Retype the lines of the material from the one containing "Where should I click to: Click the add" through the last line, copying each one character for character.

-- Start Materials provided --

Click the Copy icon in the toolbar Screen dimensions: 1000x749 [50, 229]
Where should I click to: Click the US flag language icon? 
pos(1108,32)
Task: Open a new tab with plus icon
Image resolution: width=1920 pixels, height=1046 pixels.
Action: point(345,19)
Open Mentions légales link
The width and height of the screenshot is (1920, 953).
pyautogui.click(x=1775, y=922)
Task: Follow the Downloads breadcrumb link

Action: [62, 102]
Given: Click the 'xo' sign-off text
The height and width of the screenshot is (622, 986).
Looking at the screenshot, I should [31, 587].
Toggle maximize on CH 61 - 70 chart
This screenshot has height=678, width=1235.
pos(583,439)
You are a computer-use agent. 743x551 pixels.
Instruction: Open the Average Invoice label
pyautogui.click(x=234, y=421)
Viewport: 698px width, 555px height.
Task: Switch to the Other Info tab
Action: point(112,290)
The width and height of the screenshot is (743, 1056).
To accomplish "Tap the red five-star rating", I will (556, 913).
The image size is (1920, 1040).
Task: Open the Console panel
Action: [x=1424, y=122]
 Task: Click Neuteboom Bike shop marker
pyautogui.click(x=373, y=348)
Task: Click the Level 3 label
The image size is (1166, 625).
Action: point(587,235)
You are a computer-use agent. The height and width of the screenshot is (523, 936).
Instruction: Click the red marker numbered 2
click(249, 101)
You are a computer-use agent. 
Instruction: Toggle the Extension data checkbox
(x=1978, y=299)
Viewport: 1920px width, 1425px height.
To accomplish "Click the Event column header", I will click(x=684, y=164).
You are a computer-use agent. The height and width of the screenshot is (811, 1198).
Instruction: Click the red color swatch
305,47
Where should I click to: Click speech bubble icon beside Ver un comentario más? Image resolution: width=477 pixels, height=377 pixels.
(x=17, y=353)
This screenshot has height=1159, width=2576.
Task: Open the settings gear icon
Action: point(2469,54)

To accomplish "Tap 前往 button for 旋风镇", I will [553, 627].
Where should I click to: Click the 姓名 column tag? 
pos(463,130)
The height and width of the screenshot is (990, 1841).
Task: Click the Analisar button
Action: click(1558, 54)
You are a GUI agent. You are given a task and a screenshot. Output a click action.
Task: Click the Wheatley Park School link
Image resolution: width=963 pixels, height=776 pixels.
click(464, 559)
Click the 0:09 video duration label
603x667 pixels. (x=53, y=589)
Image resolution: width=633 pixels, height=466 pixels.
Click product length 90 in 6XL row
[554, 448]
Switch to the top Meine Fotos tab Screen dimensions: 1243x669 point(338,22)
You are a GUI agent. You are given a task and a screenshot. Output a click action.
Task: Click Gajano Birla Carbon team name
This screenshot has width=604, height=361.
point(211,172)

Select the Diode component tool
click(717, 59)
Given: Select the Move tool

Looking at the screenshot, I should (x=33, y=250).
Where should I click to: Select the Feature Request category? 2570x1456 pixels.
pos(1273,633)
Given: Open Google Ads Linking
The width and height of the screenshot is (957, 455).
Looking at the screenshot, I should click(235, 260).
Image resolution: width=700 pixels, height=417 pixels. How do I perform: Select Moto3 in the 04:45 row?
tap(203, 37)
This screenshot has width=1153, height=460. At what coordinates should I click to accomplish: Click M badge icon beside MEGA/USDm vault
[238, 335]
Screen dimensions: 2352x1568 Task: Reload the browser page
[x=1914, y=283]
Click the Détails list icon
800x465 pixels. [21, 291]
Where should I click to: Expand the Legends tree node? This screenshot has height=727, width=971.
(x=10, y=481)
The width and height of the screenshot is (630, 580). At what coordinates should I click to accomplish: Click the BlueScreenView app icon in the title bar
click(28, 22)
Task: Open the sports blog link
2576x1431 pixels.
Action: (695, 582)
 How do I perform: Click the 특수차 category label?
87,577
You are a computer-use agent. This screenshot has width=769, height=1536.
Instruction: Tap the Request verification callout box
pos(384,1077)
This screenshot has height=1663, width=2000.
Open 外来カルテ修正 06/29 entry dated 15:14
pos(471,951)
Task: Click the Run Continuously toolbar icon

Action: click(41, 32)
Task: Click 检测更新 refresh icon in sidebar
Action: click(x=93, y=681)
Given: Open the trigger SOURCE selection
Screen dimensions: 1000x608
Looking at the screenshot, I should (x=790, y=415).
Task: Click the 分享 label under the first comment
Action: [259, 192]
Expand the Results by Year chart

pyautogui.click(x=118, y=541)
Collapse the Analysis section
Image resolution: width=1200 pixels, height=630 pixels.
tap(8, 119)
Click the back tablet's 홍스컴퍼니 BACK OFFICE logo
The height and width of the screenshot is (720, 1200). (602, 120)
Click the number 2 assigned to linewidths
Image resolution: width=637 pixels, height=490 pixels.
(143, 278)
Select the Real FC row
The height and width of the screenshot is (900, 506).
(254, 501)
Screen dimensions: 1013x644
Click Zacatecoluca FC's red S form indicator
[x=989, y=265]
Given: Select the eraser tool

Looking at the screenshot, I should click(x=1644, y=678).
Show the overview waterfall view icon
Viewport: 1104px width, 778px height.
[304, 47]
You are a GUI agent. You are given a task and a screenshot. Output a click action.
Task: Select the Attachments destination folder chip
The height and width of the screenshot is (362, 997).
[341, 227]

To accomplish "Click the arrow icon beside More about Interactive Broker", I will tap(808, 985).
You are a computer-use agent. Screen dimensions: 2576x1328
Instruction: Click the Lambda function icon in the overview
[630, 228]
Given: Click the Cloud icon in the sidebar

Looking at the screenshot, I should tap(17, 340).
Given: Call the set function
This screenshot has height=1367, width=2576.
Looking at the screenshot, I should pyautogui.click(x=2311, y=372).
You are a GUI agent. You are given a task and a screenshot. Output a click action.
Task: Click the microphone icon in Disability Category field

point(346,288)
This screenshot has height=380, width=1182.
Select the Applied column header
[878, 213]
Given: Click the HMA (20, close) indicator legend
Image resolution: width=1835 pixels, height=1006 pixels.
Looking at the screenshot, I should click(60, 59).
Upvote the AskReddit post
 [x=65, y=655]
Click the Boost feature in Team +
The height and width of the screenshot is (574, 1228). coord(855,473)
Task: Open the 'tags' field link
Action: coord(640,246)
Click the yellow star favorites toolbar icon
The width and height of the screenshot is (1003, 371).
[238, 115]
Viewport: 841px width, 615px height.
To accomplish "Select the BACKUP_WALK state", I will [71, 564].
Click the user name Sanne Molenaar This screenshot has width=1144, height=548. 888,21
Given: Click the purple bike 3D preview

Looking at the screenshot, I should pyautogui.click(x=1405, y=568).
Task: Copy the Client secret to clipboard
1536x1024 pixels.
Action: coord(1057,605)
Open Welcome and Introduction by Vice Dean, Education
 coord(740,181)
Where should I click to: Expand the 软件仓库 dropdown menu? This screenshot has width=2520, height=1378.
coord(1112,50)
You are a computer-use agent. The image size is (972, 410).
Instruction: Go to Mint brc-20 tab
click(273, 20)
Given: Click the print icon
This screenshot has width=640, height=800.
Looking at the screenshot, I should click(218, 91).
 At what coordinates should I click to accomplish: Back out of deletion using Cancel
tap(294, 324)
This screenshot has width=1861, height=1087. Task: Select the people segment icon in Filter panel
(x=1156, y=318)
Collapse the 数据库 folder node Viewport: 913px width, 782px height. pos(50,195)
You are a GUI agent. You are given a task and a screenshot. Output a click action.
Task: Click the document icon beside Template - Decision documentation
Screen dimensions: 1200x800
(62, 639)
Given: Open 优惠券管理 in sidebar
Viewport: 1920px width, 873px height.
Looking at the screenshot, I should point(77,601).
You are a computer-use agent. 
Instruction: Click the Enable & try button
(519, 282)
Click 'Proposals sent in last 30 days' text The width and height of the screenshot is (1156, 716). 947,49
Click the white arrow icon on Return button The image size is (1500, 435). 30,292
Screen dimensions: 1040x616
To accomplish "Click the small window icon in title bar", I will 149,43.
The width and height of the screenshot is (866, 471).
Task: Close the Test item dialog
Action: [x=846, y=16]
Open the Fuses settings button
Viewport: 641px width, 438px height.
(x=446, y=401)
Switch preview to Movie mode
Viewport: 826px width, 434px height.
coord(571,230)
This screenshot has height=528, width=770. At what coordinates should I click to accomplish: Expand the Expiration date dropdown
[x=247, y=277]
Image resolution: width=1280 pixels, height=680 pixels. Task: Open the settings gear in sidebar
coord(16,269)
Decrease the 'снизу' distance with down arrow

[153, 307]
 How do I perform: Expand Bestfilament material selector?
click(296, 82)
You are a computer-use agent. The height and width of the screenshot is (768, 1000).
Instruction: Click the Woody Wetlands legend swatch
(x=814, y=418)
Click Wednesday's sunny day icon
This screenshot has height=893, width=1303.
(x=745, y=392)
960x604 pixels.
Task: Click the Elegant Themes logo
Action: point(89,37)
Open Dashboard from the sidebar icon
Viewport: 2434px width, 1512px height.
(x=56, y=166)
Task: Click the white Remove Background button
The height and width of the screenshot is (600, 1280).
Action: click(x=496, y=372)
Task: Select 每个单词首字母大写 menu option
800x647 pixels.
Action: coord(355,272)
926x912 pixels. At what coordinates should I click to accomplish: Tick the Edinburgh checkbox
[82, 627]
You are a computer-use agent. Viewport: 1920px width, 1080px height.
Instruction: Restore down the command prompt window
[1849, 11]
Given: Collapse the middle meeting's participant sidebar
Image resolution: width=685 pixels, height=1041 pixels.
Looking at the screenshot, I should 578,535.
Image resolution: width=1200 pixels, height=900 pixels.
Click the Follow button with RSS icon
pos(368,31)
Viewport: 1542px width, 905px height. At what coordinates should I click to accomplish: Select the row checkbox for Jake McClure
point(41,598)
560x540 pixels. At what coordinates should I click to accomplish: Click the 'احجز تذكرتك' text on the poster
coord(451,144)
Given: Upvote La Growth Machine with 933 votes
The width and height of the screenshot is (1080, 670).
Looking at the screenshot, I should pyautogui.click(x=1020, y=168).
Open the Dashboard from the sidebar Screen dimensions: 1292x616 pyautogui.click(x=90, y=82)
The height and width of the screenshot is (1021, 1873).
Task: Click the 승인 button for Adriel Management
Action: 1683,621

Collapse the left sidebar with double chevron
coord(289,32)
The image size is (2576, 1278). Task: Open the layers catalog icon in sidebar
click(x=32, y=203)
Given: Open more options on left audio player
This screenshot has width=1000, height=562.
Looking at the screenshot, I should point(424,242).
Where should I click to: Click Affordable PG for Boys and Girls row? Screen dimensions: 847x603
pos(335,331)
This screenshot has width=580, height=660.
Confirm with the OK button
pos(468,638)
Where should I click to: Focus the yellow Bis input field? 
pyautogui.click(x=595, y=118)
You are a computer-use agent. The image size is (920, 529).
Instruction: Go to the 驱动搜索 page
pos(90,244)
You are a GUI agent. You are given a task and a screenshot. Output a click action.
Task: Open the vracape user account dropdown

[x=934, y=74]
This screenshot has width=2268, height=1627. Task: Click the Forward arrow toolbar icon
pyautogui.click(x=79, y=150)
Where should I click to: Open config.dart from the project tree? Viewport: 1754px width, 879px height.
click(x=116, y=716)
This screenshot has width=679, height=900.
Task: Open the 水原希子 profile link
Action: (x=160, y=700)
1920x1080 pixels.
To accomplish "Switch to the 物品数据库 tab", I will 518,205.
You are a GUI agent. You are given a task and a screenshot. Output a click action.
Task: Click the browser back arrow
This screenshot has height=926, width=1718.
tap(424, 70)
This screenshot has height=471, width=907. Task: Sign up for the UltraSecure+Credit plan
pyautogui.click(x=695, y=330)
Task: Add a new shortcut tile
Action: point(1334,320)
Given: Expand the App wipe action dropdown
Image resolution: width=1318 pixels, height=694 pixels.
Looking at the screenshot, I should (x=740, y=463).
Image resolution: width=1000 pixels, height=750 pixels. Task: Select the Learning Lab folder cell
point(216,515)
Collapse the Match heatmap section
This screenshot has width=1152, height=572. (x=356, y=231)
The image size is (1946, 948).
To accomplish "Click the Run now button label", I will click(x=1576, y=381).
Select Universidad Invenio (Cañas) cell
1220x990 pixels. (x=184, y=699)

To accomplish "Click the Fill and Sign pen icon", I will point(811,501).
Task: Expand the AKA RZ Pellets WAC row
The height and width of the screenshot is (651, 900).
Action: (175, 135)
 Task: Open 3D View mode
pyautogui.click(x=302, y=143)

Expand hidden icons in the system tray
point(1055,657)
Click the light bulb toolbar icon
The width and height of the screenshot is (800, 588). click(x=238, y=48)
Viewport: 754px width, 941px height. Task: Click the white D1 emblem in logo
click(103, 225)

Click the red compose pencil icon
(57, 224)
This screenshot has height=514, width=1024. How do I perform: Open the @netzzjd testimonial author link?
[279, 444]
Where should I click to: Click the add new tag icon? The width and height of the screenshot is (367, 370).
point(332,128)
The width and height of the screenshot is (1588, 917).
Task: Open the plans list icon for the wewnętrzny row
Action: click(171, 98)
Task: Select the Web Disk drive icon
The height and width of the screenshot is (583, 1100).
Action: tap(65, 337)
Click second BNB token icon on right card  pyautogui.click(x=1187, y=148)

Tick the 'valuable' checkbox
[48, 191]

-- End Materials provided --

Complete response:
Where should I click to: Click the add new tag icon? The width and height of the screenshot is (367, 370).
point(332,128)
The width and height of the screenshot is (1588, 917).
Task: Open the plans list icon for the wewnętrzny row
Action: click(171, 98)
Task: Select the Web Disk drive icon
The height and width of the screenshot is (583, 1100).
Action: tap(65, 337)
Click second BNB token icon on right card  pyautogui.click(x=1187, y=148)

Tick the 'valuable' checkbox
[48, 191]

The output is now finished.